CHEMNITZ Bis zum Tatort an der Brückenstraße sind es 60 Meter, bis zum Karl-Marx-Monument keine 30. Frauen und Männer haben auf der Wiese des Stadthallenparks Tücher ausgebreitet. Sie knicken das rechte Knie ein, dehnen den linken Unterschenkel nach oben. Besonders bequem sieht das nicht aus. Das Yoga steht für die Stimmung in der Stadt. Ein Versuch der Normalität, der jederzeit scheitern kann. Wo Chemnitzer mittlerweile Gymnastik machen, kam es ganz in der Nähe vor einem Jahr nach dem gewaltsamen Tod des Deutsch-Kubaners Daniel H. zu rechtsextremistischen Ausschreitungen. „Hetzjagden in Chemnitz“, stand in der Zeitung.

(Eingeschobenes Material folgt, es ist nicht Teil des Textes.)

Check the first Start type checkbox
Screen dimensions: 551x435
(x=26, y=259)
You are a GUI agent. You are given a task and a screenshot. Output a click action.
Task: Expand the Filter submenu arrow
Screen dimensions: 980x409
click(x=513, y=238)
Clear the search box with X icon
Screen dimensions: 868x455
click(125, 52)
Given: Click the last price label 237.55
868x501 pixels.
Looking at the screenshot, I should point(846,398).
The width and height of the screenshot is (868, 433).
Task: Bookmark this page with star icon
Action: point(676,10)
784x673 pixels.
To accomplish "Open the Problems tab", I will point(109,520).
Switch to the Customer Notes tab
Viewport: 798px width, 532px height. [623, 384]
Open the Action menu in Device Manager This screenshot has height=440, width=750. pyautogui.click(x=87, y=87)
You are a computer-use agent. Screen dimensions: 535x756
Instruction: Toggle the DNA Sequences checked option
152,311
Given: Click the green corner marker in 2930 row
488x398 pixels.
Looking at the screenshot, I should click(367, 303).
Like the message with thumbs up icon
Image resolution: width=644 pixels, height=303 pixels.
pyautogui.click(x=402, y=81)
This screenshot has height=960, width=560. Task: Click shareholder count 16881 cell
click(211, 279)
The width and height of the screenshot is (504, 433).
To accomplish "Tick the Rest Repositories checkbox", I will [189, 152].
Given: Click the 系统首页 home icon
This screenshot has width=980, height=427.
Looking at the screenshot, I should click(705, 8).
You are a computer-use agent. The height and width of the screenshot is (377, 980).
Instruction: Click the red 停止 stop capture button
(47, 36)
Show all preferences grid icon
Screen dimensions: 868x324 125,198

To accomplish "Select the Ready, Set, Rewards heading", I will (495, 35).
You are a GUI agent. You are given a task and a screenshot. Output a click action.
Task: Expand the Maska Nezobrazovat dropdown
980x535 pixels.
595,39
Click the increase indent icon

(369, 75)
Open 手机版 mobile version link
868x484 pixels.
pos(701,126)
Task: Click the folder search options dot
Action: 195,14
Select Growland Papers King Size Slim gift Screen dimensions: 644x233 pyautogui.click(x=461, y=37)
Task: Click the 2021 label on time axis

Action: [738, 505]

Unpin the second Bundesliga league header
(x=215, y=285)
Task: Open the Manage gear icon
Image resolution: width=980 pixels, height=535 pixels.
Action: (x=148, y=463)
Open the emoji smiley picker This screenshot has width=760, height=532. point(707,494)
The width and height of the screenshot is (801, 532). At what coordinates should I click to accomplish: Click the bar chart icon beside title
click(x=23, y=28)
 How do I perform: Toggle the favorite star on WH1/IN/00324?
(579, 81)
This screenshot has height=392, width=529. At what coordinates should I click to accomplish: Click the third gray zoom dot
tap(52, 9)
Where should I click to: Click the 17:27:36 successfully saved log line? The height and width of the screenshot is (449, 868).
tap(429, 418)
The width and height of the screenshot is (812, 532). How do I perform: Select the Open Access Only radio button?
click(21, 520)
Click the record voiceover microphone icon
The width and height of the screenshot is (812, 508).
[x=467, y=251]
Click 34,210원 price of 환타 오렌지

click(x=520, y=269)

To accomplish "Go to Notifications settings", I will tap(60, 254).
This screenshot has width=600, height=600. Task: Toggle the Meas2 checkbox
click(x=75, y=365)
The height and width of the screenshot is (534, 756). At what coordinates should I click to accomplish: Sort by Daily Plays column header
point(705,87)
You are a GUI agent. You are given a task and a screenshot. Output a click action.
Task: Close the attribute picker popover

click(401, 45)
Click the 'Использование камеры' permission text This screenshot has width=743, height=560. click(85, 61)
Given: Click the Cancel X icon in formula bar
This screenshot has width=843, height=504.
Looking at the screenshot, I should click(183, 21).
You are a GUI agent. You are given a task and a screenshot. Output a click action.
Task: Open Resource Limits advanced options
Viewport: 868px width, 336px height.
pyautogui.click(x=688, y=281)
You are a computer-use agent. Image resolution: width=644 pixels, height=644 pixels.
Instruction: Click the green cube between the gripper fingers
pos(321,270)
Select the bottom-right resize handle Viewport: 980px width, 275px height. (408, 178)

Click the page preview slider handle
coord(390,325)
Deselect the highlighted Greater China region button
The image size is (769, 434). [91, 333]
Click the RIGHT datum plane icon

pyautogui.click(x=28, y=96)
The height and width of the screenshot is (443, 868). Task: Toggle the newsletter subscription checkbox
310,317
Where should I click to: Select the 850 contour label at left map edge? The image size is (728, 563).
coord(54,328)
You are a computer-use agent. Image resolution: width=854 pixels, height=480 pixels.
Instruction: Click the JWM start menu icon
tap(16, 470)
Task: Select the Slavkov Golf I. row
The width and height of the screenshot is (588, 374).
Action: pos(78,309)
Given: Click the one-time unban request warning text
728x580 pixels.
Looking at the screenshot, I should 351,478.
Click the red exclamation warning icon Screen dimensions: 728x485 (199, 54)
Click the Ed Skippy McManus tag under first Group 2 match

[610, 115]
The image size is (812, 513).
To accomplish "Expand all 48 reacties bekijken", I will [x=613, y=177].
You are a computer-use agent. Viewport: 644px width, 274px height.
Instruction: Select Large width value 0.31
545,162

Die Yoga-Stunde ist Teil des Park-Sommer-Programms. Abends treten Bands auf. Nebenan flimmern Filmklassiker im Freilichtkino. Es war eine Samstagnacht, als das Fieber letzten August die Stadt erfasste. Die sächsische Metropole hat das überlebt, sie bewirbt sich um den Titel der Europäischen Kulturhauptstadt. Die Devise im Rathaus heißt: „Früher konnten wir uns bewerben, heute müssen wir es.“
Die fremdenfeindlichen Ausschreitungen trübten den Optimismus in Chemnitz. Im„Café International“der Caritas, in dem Maytham Jabar, 49, Flüchtlingen beim Ausfüllen von Formularen hilft, erinnern sich die Besucher auch an die ermutigenden Szenen. Junge Deutsche hätten Kinder einer Flüchtlingsfamilie vor dem wütenden Mob in Sicherheit gebracht. Aber dennoch: „Das war für alle ein Schock“, sagt Jabar.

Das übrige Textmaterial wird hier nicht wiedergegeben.